As for the £450,000 grant to help develop mentally handicapped support services, I gather that details of the dependency and assistant costs are still awaited by the region.

My hon. Friend said with some vigour that the district had brought forward a package of measures which, in the words of the district general manager—I am afraid that DGMs have as much awful jargon as Ministers—will "reprofile" services in a way that will produce the greatest benefit to patients from available resources.

The measures are designed primarily not to reduce expenditure but to focus it on what are thought to be priority services in the acute sector and to improve services for the elderly, the mentally ill and the mentally handicapped, who have previously been neglected.

I understand that the local community health council has expressed opposition to most of the proposed measures.
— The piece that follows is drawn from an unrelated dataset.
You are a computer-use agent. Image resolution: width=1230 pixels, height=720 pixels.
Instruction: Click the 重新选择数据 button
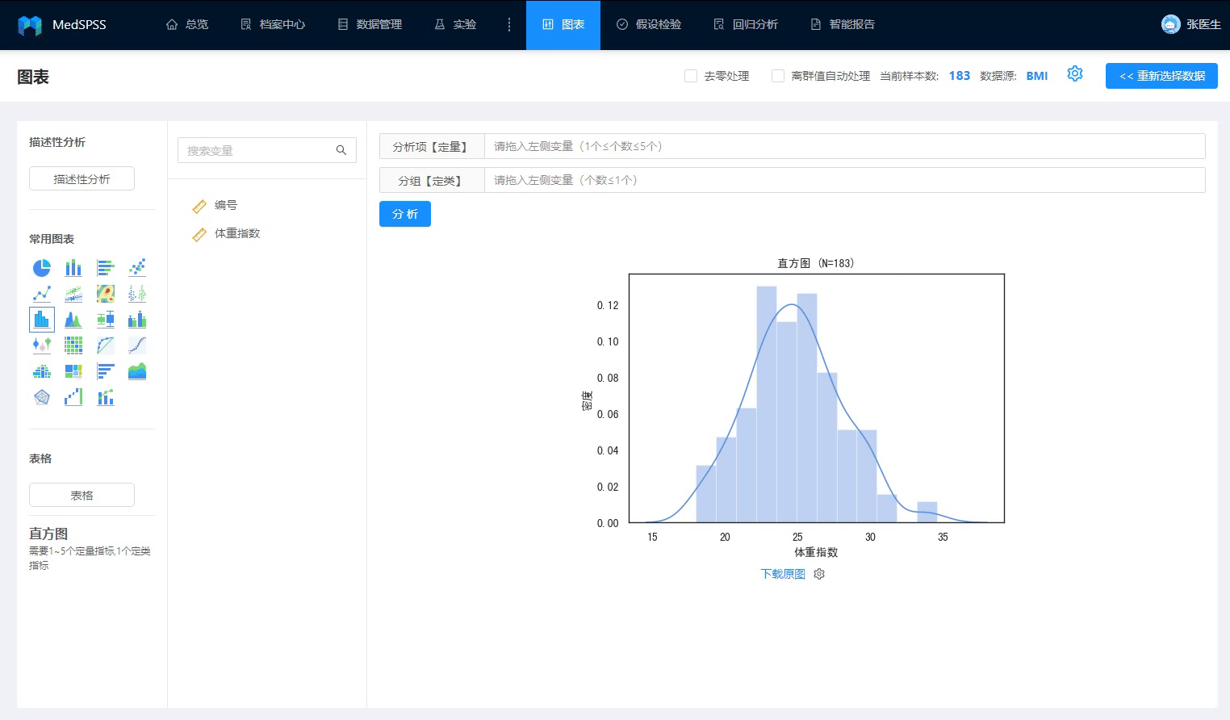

Consultation on the measures was completed on 8 September and the Bexley community health council reported back to the authority on 13 November, having considered all the comments that had been received. I believe that a special meeting of the health authority is to be held early in December to agree a course of action.

My hon. Friend will know what I am about to say next. In view of the community health council's opposition to the proposals, there must be a good chance that they will land on Ministers' desks for decision, so I am pre-empted from offering views on them as I shall have to consider them with care later. I can only assure my hon. Friend, as I have assured others before him, that Ministers do not regard their role as rubber stamping whatever is presented by health authorities—I certainly do not. If proposals come to us, they will be examined with great care, and the views of local interests, my hon. Friend and others will be weighed.

I hope that I have been able to assure my hon. Friend, and through him, his constituents, that we are not ignoring the health authority's problems. They are being addressed at senior level by the regional health authority with active indications of ministerial interest. I thank my hon. Friend for reinforcing that interest and making me even better informed today.

My hon. Friend asked me earlier this week to visit some hospitals in the Bexley area. I hope that I have demonstrated my interest in the matter by saying that I hope to do that early in the new year. I have no doubt that I shall have further contact with my hon. Friend then, if not before, and I look forward to that. Meanwhile, I hope that the work now continuing will help to overcome the problems to which my hon. Friend referred, and I assure him that I and other Ministers will not lose sight of what he said.